And... if any of the humanoids survive, and in the process generate 500 XP, then they can be a PC, and have a class level, if we can find a way in Fantasy Grounds Unity to make this happen, and I'm pretty certain there'll be a way of doing it.

However, it took a hell of a long time to get all of the above done, over twenty minutes just to name the buggers, and another twenty minutes spent with the players spit-balling about the various classes their prospective humanoid PCs are going to take up. This after they had a chance to look at their stat blocks.

But, that's for next time, possibly this gang will have a name by then, although that too may provoke a few arguments.

Oh, and last thing- all of the N/PCs et al retire back to the gnoll cave and take an extended rest.

The pot is up to £134.

Stay safe and well you lovely people.

Toodles for a bit.

Cheers the Unexpected and goonalan.


----------



## Goonalan (Jun 5, 2022)

*The Unforeseen in the Caves of Chaos.*​
*Session #032 Monster Mash.


NPC Humanoids who want to be PCs (in alphabetical order)
Bad Pudding* (Pete) Male Goblin.
*Blurt *(Rob) Male Orc.
*Drongo* (Dave) Male Orc.
*Gary *(Rob) Male Orc.
*Great Wurley* (Pete) Male Hobgoblin.
*Halfpint* (Dave) Male Orc.
*Hebold* (Rob) Male Human Berserker.
*Kilminster* (Pete) Male Hobgoblin.
*Kroke* (Dave) Male Kobold.
*Limp Bizkit* (Pete) Male Bugbear.
*Littlehampton* (Rob) Male Hobgoblin.
*Pancakes* (Dave) Female Gnoll.
*Panko* (Pete) Male Kobold.
*Pop Tart *(Dave) Female Gnoll.
*Tik-Tok *(Rob) Female Kobold.

*PCs (in alphabetical order) NOT IN PLAY ATM
Krago of the Mountains *(Pete) Male Mountain Dwarf Ranger (Folk Hero) Level 4.
*Lappoy the Unexpected *(Rob) Male High Elf Wizard (Sage) Level 4.
*Mohag the Wanderer* (Pete) Male Human Barbarian (Outlander) Level 4.
*Sho-Rembo* (Dave) Female Stout Halfling Druid (Hermit) Level 4.
*Sir Glen* (Dave) Male Human Paladin of Lathander (Noble) Level 4.
*Sosspan *(Dave) Male Dragonborn Wizard (Spy) Level 4.
*Trebbelos* (Pete) Male Tiefling Sorcerer (Charlatan) Level 4.


*Sidekick (played mostly by the DM) NOT IN PLAY ATM
Scrubs* Male Human Sidekick Expert (Soldier) Level 3.
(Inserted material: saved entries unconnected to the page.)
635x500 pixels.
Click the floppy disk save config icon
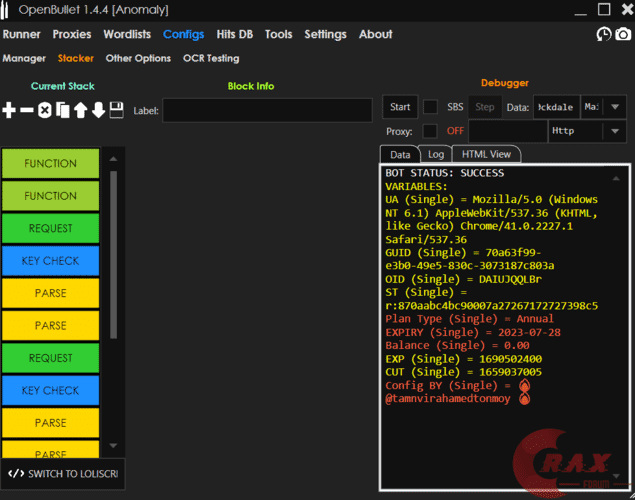(x=116, y=110)
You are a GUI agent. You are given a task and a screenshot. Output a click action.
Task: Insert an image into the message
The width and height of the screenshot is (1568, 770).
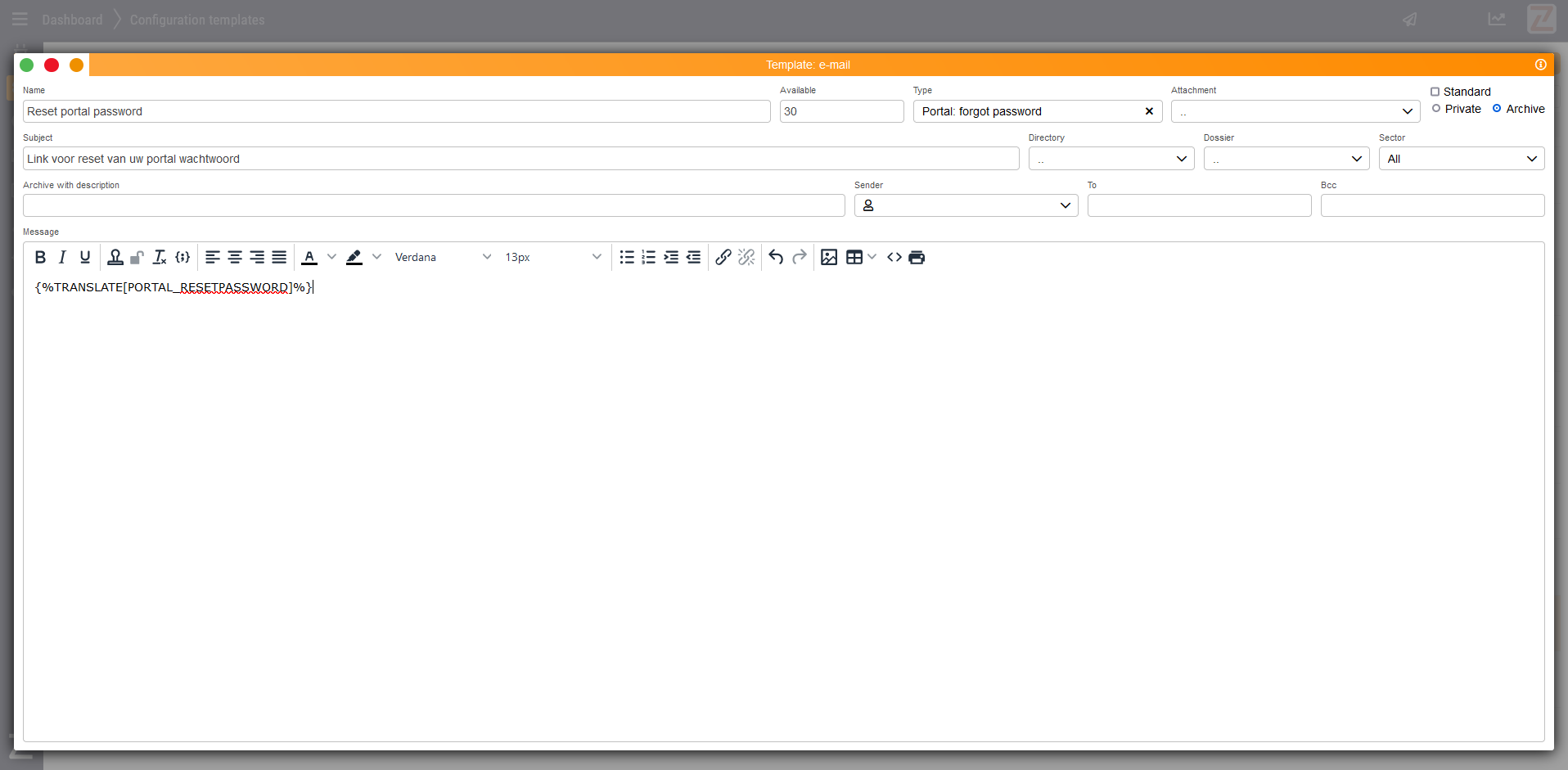pyautogui.click(x=829, y=257)
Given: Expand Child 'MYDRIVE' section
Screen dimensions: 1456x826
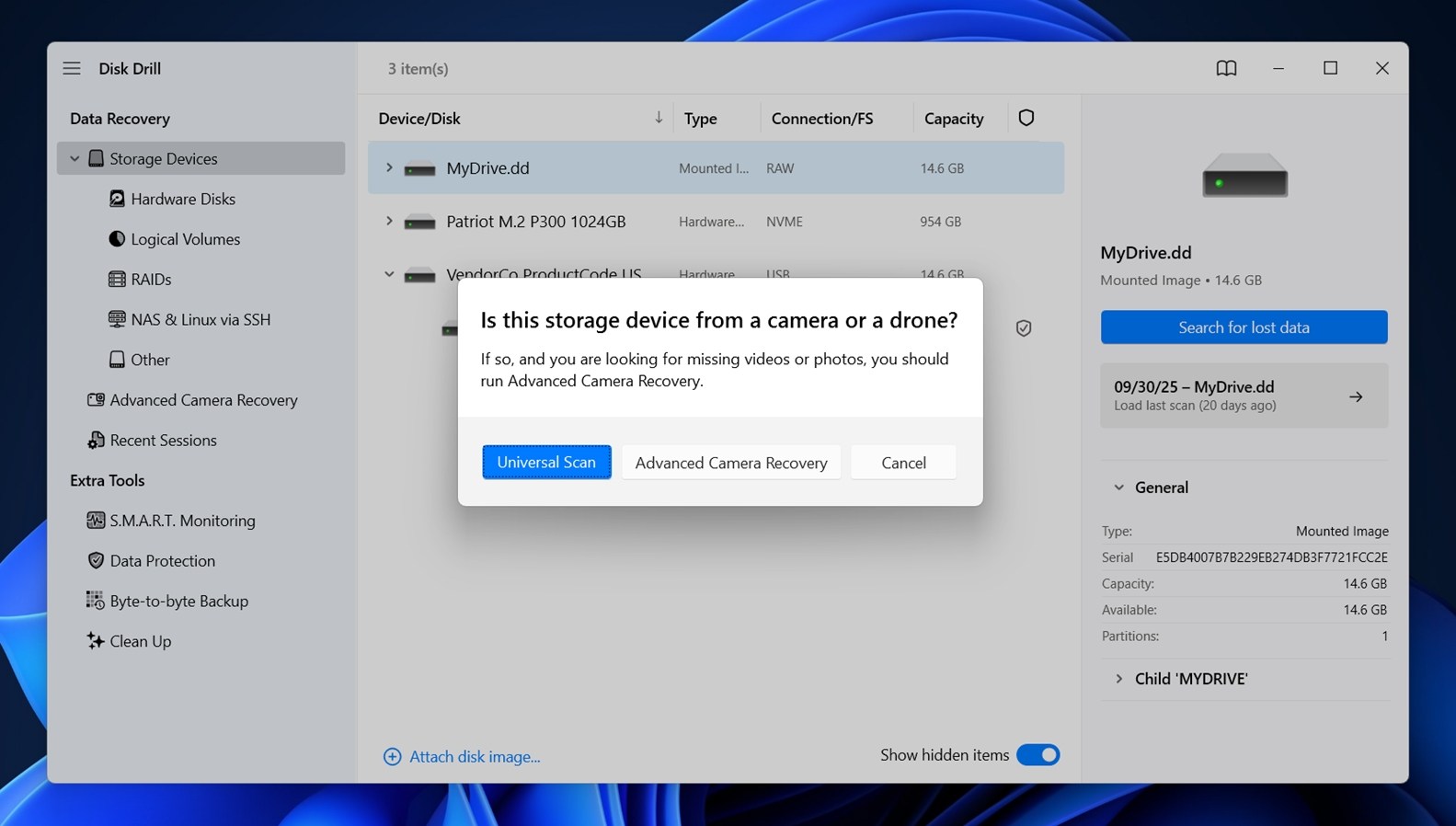Looking at the screenshot, I should coord(1119,679).
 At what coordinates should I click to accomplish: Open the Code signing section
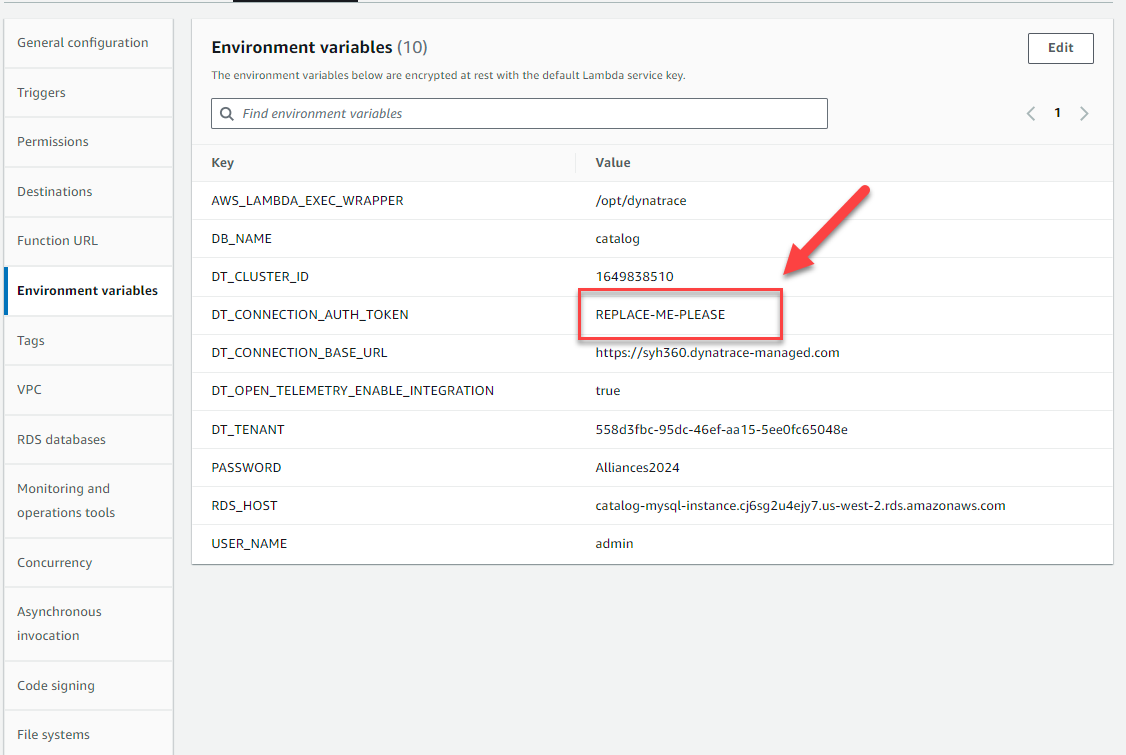tap(56, 686)
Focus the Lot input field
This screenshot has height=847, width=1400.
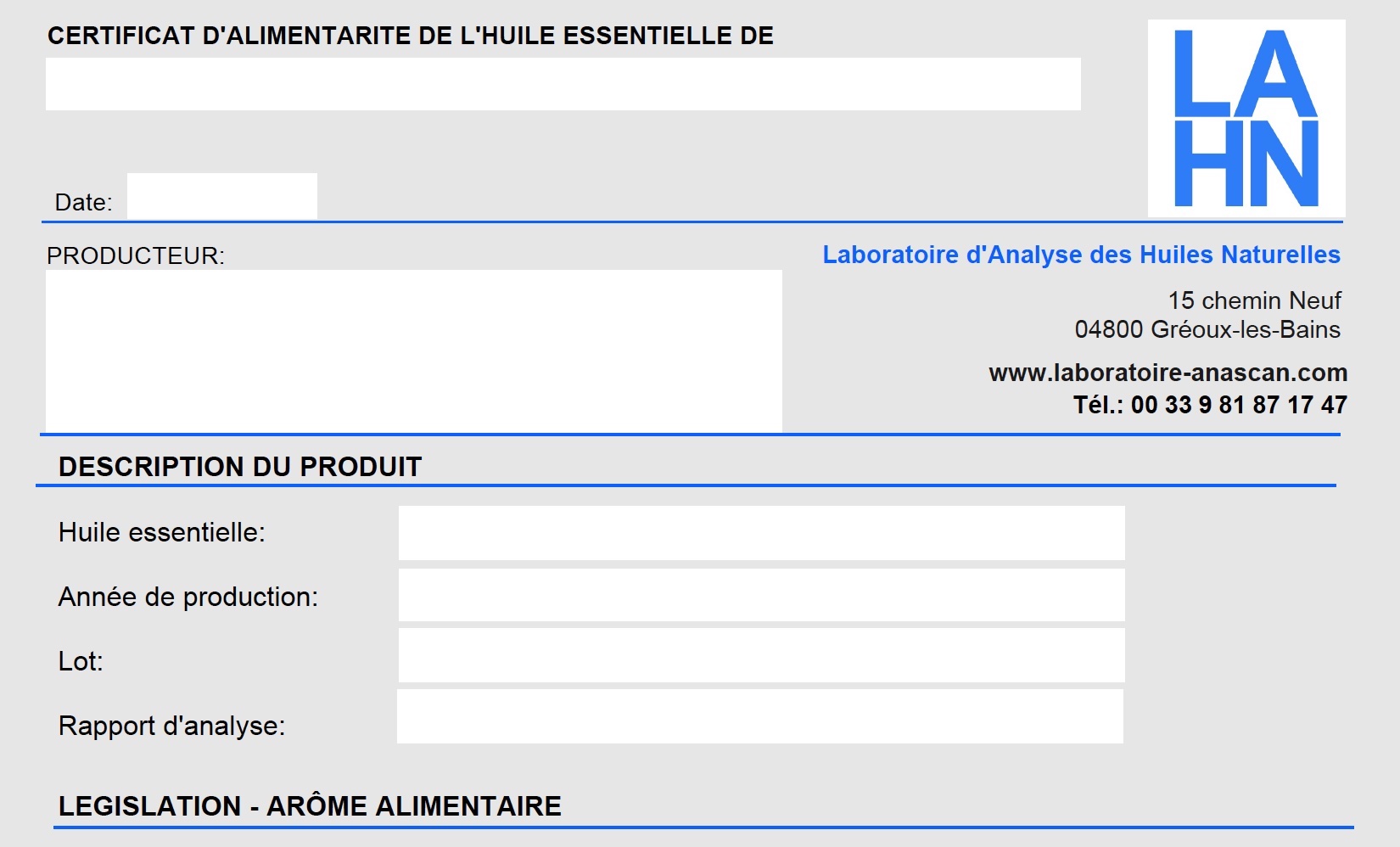[762, 655]
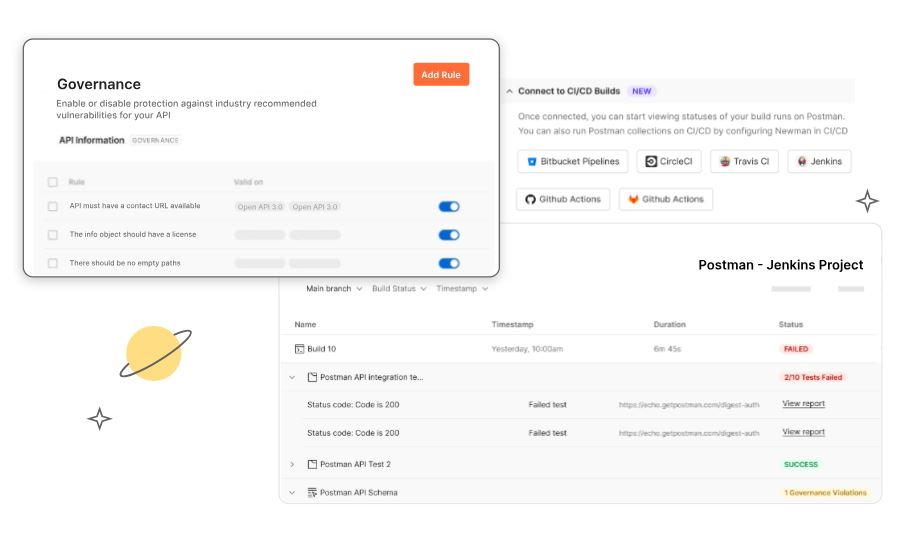The height and width of the screenshot is (545, 915).
Task: Check the 'no empty paths' rule checkbox
Action: click(53, 263)
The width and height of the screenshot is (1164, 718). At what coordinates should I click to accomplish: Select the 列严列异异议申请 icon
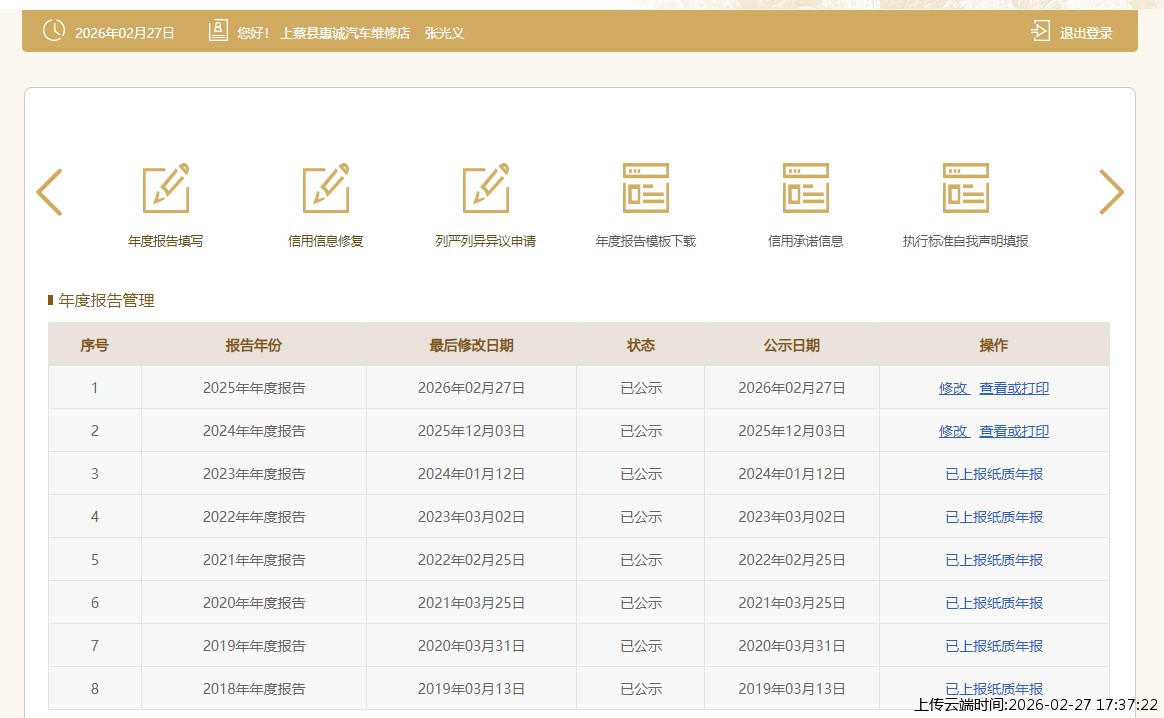click(486, 188)
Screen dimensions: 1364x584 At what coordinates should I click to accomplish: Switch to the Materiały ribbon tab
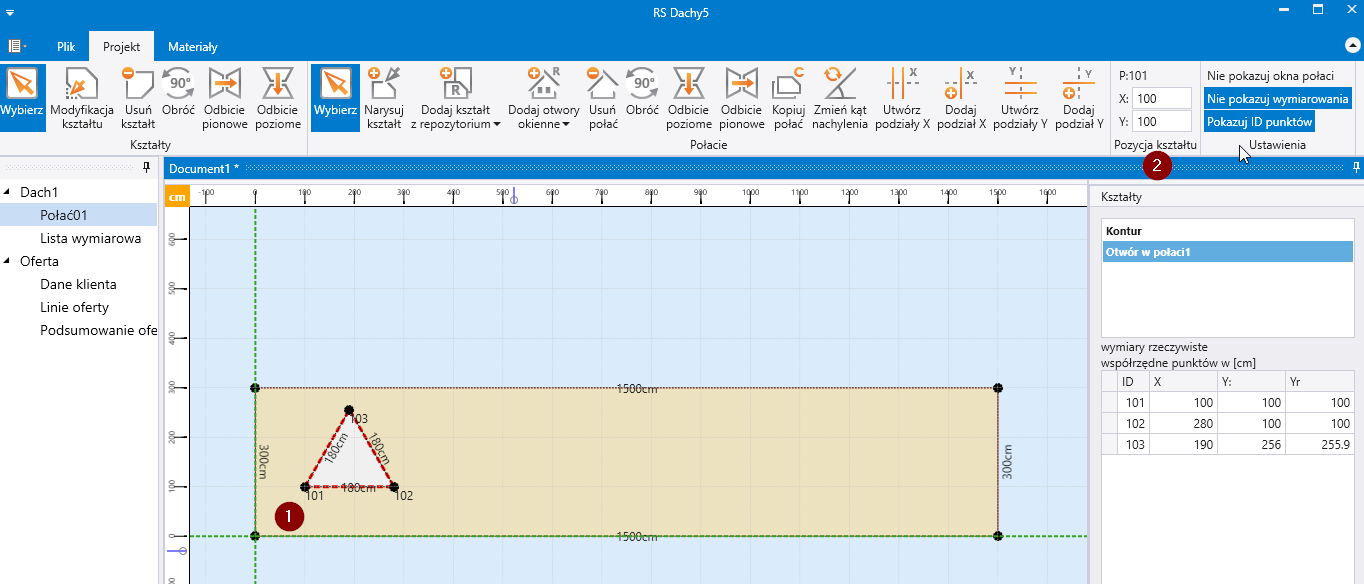coord(192,46)
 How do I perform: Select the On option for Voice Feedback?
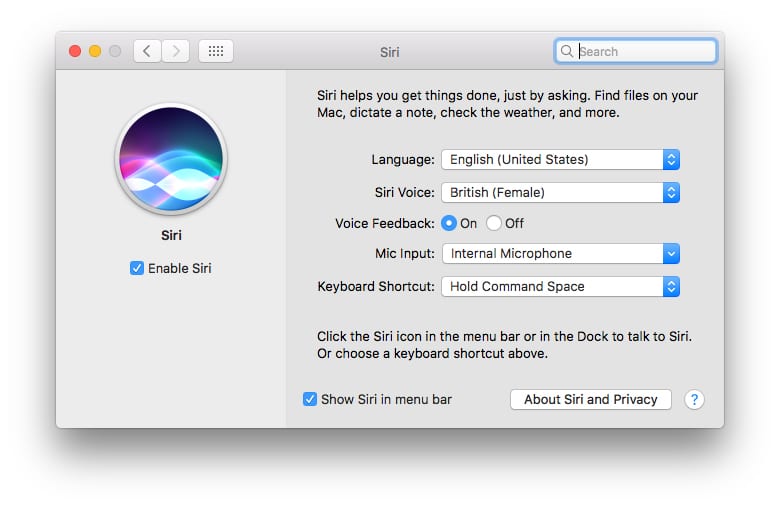(449, 223)
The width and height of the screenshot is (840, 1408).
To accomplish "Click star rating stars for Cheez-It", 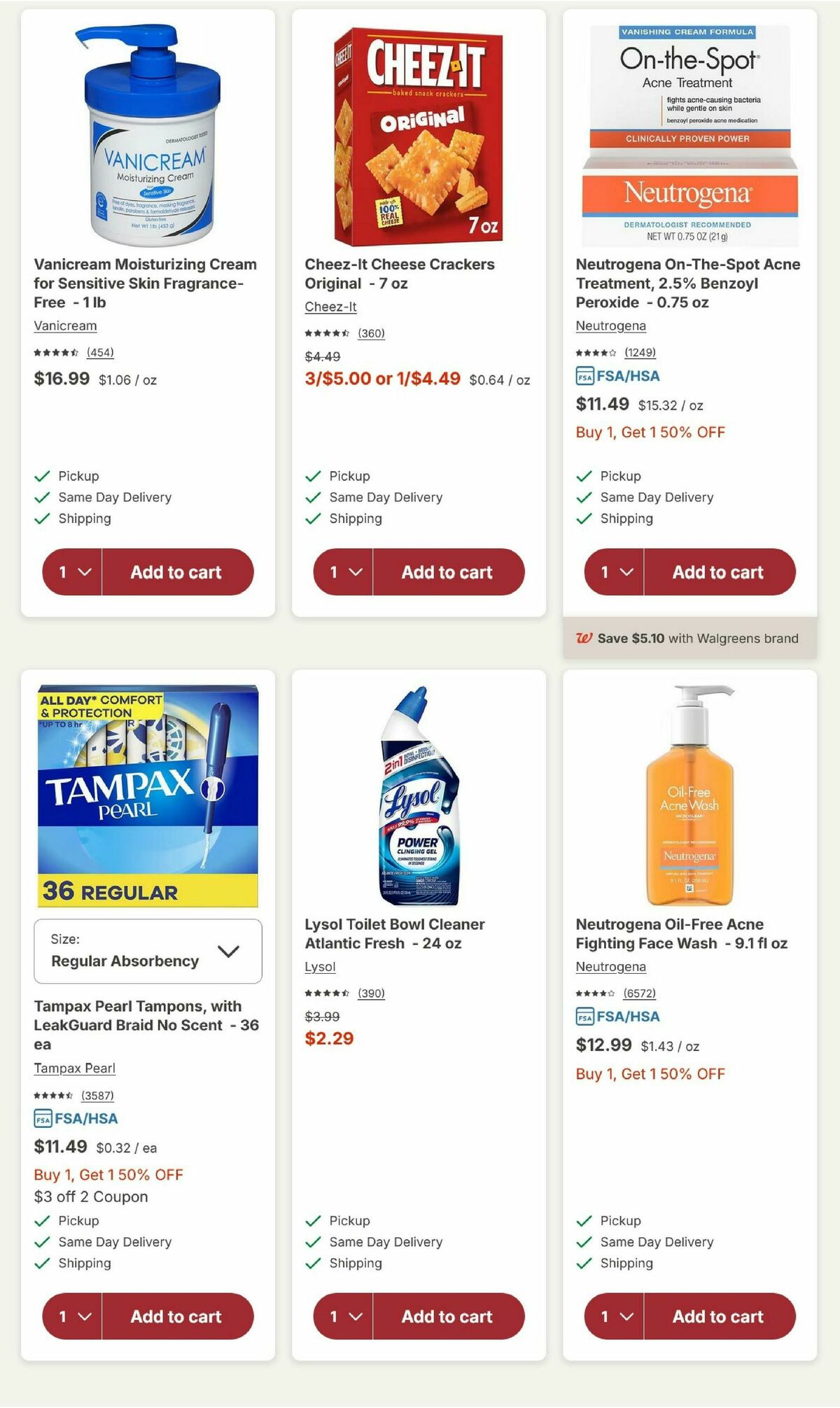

*Dead PCs, NPCs & Sidekicks (in alphabetical order)
Afton Barr* (Dave) Male Half-Elf Bard (Entertainer) Level 1.
*Corbis* Male Human Sidekick Warrior (Soldier) Level 2.
*Estra Zo *(Pete) Female Wood Gnome Rogue (Urchin) Level 1.
*Farned of the Leaf Lord *(Dave) Male Wild Elf Cleric of Rillifane Rallithil (Acolyte) Level 1.
*Tassit *(Dave) Female Human Monk (Hermit) Level 1.
*The Mystical One* (Pete) Female Human Warlock (Outlander) Level 1.
*Tribbits* Male Human Sidekick Warrior (Soldier) Level 2.
*Wormwood* Male Human Guard.
*Yor* (Pete) Male Dragonborn Fighter (Folk Hero) Level 2.

*QUESTS (and stuff to do).**


Find Zelligar and Rogahn's former base, explore it and steal its treasures.
Find Tolpuddle, the 'mad druid' or 'mad hermit' of the Whispering Woods, he may know where Z&R's base is (see #1 above), also say 'hi' from his brother Bumble.
Tell Darvon, Priest of Oghma, about the Unexpected's adventures. ONGOING.
Track down and kill/capture the former bandit leader- Dee Dee Raven (see Mebros, Captain of the Watch).
Help the water sprites of the Goblinwater River, for Bumble.
Clear a bunch of spiders out of the Spiderwood, for Bumble.
Stop the undead attacks in the Whispering Woods, for Bumble.
Clear the Caves of Chaos for the Castellan of the Keep on the Borderlands, reward 2,500gp plus. IN PROGRESS.
Find the rest of the Fortune's Five adventuring party- Bullywugs?
*I've been asked to put this here because the players keep forgetting some of this stuff, also they have lots of quests on the go right now.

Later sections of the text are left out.